Anak-anakku lahir di waktu yang bersamaan, bisa dibilang mereka adalah kembar yang tidak identik. Fathan lebih dekat denganku, sedangkan aku tidak yakin dengan siapa Kalista berhubungan baik di antara kami. Beberapa bulan lalu aku sadar terlalu memanjakannya, jadi Kalista tumbuh menjadi pribadi yang selalu ingin dimengerti.
Tidak heran bila ayahnya selalu mengomel, mengomentari bagaimana Kalista semestinya berperilaku. Meski kadang mereka ada benarnya juga, tetapi suamiku tidak mudah menurunkan gengsi hanya untuk membenarkan apa yang dibilang anak-anak.
Kupikir malam ini akan berlangsung tenang setelah obrolan kecil yang terjadi di antara kami. Namun, usai mendengar langkah pulang seseorang yang tergesa-gesa, perasaanku jadi tidak enak.
"Jangan lari-lari!"
Anak perempuanku sempat melirik tajam pada ayahnya. Mungkin dia akan melewatkan kami kali ini, tetapi Kakaknya mampu membuat Kalista menunduk patuh meski harus terpaksa. Mereka bersalaman pada kami.

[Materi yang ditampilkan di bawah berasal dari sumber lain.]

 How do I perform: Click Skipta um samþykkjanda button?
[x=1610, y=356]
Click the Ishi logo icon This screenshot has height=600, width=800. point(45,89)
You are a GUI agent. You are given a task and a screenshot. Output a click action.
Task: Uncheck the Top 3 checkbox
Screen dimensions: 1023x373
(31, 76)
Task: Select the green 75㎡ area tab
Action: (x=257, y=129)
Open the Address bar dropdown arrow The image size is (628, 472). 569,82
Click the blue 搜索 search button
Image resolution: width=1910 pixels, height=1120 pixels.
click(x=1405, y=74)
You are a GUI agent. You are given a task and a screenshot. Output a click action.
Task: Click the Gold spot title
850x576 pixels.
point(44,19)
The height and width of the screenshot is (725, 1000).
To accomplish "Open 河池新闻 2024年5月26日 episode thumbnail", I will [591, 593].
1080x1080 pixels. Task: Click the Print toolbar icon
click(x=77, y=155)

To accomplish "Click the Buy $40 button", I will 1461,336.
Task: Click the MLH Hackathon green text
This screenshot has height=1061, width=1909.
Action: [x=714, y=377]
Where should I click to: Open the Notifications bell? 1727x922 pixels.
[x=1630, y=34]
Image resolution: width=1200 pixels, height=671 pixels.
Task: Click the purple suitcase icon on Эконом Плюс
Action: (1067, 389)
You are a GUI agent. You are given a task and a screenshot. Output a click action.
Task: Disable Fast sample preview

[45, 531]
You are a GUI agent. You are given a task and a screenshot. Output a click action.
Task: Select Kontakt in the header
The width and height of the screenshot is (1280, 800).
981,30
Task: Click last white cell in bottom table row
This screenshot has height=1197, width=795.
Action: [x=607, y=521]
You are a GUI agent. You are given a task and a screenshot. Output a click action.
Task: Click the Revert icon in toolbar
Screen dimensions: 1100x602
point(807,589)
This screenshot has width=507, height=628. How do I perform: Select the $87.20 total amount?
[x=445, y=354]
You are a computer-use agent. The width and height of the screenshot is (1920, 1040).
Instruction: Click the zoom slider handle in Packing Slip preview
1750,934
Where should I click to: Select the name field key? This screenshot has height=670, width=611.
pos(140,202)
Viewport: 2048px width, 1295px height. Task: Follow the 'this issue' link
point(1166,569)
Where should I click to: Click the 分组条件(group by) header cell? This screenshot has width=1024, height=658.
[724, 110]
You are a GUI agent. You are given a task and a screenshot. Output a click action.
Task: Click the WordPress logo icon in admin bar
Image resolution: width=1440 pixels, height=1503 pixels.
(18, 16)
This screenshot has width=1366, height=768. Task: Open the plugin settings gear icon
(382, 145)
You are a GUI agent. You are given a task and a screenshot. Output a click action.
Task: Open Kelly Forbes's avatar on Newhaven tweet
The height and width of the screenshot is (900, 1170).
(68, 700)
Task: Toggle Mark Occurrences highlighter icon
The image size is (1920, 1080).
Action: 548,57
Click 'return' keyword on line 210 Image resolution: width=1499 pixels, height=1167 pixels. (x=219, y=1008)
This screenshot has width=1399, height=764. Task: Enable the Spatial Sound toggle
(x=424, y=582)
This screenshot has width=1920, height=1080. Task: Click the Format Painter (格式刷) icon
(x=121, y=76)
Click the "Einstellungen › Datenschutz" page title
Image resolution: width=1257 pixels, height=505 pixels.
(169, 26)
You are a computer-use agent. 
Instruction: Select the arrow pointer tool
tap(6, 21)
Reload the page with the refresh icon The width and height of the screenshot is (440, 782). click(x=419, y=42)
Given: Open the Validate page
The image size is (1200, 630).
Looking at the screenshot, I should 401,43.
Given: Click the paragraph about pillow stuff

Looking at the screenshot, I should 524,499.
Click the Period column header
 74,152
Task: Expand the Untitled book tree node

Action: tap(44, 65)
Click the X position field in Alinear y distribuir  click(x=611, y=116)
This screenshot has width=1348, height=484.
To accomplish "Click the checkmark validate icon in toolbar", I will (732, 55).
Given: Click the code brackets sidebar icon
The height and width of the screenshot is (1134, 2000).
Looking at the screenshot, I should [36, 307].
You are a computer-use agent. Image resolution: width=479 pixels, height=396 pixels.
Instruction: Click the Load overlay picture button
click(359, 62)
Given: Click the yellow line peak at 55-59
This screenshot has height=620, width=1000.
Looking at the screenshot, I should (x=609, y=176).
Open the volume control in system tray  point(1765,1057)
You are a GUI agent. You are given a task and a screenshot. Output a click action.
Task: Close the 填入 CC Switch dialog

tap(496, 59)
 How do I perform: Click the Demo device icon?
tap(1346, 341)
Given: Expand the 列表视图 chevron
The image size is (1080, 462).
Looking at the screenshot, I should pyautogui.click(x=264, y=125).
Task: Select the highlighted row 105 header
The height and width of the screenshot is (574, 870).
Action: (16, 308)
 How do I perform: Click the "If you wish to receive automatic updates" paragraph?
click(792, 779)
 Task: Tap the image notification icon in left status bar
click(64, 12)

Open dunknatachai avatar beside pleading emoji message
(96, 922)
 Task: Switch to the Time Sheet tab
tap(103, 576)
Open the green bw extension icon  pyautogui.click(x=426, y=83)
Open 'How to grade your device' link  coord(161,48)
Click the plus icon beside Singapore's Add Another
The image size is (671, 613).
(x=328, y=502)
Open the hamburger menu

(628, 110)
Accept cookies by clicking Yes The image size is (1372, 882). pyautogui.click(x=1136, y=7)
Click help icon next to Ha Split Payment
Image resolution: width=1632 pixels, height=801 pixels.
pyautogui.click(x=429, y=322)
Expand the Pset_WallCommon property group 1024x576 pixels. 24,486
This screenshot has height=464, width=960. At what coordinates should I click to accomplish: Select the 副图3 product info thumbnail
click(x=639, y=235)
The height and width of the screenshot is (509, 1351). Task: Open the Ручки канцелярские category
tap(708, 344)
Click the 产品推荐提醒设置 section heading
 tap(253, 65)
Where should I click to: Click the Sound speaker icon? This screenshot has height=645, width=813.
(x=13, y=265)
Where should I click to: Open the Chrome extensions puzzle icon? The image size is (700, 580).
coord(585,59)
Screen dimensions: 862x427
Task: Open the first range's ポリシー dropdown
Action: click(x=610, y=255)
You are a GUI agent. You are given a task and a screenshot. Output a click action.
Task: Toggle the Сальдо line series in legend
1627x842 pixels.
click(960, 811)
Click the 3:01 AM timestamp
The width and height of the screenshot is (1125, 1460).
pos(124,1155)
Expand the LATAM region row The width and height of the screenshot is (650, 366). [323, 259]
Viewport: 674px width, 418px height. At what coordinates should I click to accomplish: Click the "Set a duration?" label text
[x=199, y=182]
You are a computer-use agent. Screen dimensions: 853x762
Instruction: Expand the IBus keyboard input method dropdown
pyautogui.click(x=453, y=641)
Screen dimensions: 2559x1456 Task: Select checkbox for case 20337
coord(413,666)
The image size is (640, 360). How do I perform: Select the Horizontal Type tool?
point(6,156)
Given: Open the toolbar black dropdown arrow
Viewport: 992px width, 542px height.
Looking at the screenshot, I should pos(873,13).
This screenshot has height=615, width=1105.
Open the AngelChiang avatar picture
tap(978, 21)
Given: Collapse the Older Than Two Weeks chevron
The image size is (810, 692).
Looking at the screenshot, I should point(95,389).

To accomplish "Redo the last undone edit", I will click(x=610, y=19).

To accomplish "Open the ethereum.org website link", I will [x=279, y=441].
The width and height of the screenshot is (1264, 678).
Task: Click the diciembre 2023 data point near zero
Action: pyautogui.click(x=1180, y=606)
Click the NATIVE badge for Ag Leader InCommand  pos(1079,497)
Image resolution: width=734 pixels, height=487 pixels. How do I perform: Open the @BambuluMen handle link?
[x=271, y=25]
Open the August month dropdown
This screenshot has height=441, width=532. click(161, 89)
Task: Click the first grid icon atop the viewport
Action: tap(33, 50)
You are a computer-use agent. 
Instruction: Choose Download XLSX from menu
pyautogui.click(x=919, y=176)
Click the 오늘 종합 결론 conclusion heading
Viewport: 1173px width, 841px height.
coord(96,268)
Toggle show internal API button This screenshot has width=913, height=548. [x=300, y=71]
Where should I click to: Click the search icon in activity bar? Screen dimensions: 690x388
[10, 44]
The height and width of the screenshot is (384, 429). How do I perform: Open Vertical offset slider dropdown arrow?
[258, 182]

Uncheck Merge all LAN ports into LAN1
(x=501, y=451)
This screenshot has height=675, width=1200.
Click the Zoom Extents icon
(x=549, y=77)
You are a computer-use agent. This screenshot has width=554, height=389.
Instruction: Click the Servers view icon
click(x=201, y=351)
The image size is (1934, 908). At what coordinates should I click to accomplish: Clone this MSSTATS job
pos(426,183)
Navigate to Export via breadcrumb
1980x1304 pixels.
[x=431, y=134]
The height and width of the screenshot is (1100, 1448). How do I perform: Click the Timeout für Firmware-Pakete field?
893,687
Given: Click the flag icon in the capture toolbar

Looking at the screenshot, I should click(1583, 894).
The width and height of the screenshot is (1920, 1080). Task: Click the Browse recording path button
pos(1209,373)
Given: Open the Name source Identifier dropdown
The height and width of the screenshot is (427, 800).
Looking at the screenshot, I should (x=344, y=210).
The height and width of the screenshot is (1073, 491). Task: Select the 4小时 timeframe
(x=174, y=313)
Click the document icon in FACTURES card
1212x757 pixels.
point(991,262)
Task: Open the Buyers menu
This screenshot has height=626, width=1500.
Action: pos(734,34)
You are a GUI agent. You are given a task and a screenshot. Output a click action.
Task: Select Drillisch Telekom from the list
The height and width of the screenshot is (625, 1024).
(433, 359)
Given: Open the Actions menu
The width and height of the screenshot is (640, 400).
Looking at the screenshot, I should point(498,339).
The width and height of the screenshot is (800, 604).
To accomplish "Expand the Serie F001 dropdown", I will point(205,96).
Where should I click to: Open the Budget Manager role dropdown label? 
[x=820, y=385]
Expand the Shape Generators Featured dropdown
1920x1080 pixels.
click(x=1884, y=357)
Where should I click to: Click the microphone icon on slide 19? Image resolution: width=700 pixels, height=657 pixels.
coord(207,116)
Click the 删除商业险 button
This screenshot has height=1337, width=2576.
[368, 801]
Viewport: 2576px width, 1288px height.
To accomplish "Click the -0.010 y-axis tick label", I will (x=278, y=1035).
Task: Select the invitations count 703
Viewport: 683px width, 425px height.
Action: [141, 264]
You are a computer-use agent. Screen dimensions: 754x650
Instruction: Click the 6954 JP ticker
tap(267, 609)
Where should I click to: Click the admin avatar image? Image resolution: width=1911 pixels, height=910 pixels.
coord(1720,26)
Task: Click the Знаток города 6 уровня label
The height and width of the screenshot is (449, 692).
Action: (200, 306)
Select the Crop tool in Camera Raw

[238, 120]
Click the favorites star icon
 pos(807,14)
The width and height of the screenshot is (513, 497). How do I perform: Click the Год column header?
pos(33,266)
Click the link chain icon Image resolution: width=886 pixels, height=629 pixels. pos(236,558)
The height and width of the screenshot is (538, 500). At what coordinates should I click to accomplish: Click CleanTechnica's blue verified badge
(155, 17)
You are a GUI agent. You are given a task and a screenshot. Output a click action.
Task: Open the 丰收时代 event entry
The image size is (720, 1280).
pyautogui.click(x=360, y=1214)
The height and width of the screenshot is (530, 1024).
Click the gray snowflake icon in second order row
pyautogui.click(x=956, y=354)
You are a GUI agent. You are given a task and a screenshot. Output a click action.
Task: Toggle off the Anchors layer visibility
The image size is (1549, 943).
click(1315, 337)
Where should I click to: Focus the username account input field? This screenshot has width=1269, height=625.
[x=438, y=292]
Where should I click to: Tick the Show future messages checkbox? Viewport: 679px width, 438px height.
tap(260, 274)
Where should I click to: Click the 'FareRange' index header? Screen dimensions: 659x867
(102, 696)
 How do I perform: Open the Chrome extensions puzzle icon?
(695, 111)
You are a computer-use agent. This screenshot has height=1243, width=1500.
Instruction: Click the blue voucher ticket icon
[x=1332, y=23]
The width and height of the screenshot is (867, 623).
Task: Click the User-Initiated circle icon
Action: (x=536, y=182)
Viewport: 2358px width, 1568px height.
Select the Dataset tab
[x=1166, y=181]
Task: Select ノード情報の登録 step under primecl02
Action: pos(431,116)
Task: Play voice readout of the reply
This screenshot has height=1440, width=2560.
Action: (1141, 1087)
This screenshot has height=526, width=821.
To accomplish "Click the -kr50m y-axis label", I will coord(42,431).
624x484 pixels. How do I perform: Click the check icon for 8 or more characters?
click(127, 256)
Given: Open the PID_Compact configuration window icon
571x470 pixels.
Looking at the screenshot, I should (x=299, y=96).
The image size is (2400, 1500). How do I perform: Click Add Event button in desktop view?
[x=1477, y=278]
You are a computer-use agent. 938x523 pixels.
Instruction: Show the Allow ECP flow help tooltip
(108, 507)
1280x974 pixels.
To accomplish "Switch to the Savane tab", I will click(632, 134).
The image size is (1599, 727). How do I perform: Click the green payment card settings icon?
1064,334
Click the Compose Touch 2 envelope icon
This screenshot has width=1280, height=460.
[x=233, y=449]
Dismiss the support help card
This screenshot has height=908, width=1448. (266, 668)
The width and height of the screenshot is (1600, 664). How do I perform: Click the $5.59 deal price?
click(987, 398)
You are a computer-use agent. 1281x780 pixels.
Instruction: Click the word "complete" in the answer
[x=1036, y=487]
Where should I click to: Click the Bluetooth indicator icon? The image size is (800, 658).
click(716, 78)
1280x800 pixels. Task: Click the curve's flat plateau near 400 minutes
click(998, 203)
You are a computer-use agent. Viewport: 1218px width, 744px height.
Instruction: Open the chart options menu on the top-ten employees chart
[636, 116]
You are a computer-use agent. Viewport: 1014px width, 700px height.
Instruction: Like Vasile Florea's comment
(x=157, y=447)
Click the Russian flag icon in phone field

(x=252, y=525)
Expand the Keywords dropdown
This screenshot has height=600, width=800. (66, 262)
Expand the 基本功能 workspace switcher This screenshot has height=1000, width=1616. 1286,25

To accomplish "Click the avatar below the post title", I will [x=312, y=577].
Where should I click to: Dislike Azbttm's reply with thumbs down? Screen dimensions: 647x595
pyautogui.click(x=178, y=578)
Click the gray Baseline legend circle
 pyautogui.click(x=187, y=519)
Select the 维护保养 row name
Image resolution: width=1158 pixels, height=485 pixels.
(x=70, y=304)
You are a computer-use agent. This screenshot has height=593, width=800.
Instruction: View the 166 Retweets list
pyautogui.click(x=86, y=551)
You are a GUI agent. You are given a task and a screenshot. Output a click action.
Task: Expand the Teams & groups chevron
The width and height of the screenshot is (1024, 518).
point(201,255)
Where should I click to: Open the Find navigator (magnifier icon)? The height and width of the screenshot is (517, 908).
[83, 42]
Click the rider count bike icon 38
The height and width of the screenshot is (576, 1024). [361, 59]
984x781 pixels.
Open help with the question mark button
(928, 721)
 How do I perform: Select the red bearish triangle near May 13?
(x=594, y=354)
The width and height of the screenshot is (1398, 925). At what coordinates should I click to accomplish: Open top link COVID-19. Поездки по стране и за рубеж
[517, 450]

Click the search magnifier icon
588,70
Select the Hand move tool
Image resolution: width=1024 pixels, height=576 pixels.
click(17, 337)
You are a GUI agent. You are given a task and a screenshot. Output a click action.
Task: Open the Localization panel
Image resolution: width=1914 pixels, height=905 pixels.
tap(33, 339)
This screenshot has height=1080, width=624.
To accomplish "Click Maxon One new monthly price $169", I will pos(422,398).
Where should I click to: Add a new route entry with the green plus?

"Tadi bekelnya dimakan nggak, Kalista?"
"Dimakan," jawabnya singkat.
"Dimakan orang lain."
"Orang lain?" tanyaku menatap Kalista yang mengalihkan perhatiannya. "Dimakan sama siapa?"
"Cowoknya."
"Cowok?"
"Temen sekelas!"
"Berisik!"
Kemudian, kami bertiga membungkam setelah suamiku berteriak. Sepertinya dia terganggu, buktinya Cahyo kembali mengerjakan urusannya sekarang. Aku tidak tahu sesibuk apa suamiku, bagaimana perintah dari tugas yang dikerjakannya, tetapi yang pasti seharusnya kami tidak membuat kebisingan ini.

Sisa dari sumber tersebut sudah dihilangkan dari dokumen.